Für die meisten Erwachsenen ist Lesen die normalste Sache der Welt. Praktisch im Vorbeigehen lesen wir Straßenschilder oder Reklametafeln. Bei Kindern ist das anders, viele haben große Schwierigkeiten beim Lesen, Sprechen oder Verstehen von Texten. Aus diesem Grund kümmern sich die Lesementoren des Mehrgenerationenhauses Nordhausen ehrenamtlich um die Lesefähigkeit der Jüngsten. Sie gehen an Grund- und Regelschulen und arbeiten spielerisch die Defizite der Kinder auf. „Es gibt keinen Stift, kein Heft, keine Lesefibel“, sagt Lesekoordinatorin Christine Hendrich. Vielmehr spielen die Lesementoren zum Beispiel Scrabble oder lassen die Kinder Geschichten erzählen. Denn nicht nur das Lesen ist für viele ein Problem, auch Sätze zu bilden, bereitet Schwierigkeiten. Einmal die Woche arbeiten die Schüler für 45 Minuten in Kleingruppen an ihrer Sprach- und Lesekompetenz. 20 Mentoren engagieren sich momentan ehrenamtlich, sagt Hendrich. „Die Älteste ist 82 Jahre alt.“ In diesem Jahr feiern die Lesementoren bereits ihr zehnjähriges Bestehen. Damals waren die sogenannten Vorleseomas im Haus der Generationen aktiv. Die ehemalige Grundschullehrerin Christine Hendrich sollte 2009 ein neues Konzept für die Gruppe entwickeln. Danach wollte sie sich lediglich als Helferin für das Projekt engagieren, stattdessen übernahm sie schließlich die Leitung. Bis heute hat sich daran nichts geändert. Seit geraumer Zeit sucht sie jedoch einen Nachfolger. Bisher erfolglos. „Ich hätte gern jemanden, der wie ich aus dem Schulbetrieb kommt.“ Das hätte der Gruppe in der Vergangenheit geholfen, um mit den Schulen in Kontakt zu treten. Die Arbeit der Lesementoren beginnt schon vor der Einschulung – im Kindergarten. Hier gehe es vor allem darum, die Kinder mit Büchern vertraut zu machen, erzählt Christine Hendrich.

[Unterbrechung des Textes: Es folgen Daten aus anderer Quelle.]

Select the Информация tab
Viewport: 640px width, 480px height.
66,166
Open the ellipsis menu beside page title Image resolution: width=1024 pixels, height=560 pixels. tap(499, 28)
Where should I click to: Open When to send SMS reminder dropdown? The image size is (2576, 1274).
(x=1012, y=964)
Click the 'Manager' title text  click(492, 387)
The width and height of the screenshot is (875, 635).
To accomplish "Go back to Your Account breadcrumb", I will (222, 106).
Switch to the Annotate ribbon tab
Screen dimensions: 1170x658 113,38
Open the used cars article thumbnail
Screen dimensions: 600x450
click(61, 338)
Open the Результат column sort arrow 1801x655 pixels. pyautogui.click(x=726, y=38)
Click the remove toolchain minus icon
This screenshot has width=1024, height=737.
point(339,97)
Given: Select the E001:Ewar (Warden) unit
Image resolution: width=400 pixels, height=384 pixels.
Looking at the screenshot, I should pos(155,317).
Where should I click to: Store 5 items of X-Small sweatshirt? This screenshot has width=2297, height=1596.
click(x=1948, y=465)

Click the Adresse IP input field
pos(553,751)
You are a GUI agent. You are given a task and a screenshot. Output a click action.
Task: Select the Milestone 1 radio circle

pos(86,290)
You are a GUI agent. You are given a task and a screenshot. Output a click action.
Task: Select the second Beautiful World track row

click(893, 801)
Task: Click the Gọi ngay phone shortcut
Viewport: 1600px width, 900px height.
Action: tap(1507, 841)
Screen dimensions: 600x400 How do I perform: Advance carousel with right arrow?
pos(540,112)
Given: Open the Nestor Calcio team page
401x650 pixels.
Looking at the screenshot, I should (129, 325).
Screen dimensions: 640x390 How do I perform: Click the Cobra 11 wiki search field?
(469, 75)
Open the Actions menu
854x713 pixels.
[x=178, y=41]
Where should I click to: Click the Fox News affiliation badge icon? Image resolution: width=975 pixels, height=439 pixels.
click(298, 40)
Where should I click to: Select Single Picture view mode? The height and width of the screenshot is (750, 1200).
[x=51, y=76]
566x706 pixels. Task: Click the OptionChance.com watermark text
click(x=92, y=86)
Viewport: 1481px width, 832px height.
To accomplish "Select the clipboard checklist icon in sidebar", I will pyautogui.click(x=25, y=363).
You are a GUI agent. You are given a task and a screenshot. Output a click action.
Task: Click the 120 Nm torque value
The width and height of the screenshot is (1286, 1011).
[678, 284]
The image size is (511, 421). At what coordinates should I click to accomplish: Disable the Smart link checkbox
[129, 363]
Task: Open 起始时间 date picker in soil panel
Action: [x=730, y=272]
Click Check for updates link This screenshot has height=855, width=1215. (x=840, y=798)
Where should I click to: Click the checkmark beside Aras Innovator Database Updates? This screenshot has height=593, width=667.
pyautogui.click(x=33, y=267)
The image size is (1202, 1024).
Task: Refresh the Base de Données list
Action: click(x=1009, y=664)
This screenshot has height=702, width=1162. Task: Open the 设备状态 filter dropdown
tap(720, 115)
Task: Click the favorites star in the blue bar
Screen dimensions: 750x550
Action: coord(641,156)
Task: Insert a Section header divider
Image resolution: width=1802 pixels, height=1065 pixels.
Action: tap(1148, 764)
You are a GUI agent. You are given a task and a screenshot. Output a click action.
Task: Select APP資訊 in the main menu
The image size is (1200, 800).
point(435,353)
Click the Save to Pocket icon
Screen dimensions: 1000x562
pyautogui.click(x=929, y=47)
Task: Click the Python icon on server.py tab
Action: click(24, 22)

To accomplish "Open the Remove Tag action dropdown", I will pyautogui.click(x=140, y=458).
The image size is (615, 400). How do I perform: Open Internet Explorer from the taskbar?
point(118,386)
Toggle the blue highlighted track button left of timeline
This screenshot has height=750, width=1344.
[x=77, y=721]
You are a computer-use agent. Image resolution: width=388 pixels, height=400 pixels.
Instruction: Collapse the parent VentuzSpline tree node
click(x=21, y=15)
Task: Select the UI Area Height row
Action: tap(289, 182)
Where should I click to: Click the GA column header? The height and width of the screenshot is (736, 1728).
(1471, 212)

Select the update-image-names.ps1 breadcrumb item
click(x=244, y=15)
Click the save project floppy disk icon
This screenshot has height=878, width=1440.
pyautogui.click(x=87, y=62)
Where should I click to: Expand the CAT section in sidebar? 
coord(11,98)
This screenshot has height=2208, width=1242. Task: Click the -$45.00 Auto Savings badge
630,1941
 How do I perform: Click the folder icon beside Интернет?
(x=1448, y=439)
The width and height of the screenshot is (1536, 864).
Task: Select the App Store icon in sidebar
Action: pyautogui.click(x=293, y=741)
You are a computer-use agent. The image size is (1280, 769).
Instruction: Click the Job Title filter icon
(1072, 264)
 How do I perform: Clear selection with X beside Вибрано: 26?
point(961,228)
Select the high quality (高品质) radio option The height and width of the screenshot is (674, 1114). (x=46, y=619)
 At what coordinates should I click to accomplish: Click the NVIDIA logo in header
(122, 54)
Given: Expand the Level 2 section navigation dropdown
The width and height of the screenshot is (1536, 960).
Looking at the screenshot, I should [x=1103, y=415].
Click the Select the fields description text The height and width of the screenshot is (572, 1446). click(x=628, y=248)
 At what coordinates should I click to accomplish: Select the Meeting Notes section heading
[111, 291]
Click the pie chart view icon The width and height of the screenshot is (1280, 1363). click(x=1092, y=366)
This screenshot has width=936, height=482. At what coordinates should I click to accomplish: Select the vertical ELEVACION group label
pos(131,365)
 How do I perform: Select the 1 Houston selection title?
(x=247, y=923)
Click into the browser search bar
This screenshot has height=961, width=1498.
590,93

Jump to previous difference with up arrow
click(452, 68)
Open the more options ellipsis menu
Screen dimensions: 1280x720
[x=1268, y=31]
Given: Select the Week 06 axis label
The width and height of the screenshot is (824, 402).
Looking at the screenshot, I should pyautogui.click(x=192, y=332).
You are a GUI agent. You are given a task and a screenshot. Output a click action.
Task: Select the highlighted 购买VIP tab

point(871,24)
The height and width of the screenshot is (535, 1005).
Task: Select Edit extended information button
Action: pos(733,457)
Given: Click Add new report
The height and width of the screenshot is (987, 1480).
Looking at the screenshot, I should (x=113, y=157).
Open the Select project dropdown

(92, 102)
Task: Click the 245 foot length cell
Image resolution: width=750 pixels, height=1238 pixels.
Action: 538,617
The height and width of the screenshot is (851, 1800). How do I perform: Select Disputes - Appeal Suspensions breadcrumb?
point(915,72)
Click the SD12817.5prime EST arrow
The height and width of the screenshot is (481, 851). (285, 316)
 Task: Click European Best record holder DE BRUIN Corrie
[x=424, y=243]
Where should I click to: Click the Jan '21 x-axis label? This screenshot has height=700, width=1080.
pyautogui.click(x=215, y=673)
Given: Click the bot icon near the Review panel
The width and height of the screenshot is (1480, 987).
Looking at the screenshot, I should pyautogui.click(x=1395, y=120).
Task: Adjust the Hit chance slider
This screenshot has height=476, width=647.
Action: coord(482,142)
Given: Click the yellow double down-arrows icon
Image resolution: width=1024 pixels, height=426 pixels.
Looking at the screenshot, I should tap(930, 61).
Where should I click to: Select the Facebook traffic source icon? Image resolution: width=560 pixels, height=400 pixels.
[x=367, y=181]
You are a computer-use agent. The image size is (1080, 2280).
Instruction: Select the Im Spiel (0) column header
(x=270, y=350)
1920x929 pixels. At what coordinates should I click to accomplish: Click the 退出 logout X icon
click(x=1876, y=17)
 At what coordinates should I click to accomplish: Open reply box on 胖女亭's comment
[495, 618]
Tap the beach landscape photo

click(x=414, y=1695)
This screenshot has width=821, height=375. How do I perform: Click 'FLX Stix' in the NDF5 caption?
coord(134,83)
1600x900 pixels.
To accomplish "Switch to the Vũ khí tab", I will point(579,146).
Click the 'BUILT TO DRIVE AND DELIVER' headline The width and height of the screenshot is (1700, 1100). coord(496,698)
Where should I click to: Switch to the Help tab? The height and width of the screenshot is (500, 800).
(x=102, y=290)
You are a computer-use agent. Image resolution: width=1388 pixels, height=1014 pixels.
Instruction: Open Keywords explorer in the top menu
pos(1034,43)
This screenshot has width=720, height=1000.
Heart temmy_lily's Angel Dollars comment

Der Schwerpunkt der Mentoren liege allerdings auf den zweiten und dritten Klassen. „Dann ist unsere Arbeit besonders wichtig, weil Schüler ab diesem Zeitpunkt Texte erschließen müssen.“ Das beschränke sich nicht nur auf den Deutschunterricht. In Mathe gehe es beispielsweise darum, Textaufgaben zu verstehen.

Christine Hendrich sieht bei vielen Kindern heutzutage Defizite beim Lesen. Sie führt das unter anderem darauf zurück, dass in vielen Haushalten kaum mehr Bücher vorhanden sind. Dabei helfe es schon, mit den Kindern beim Abendessen über ihren Tag zu sprechen oder ihnen eine Gute-Nacht-Geschichte vorzulesen. „Ab einem bestimmten Alter kann man auch seinen jüngeren Geschwistern vorlesen“, sagt Christine Hendrich.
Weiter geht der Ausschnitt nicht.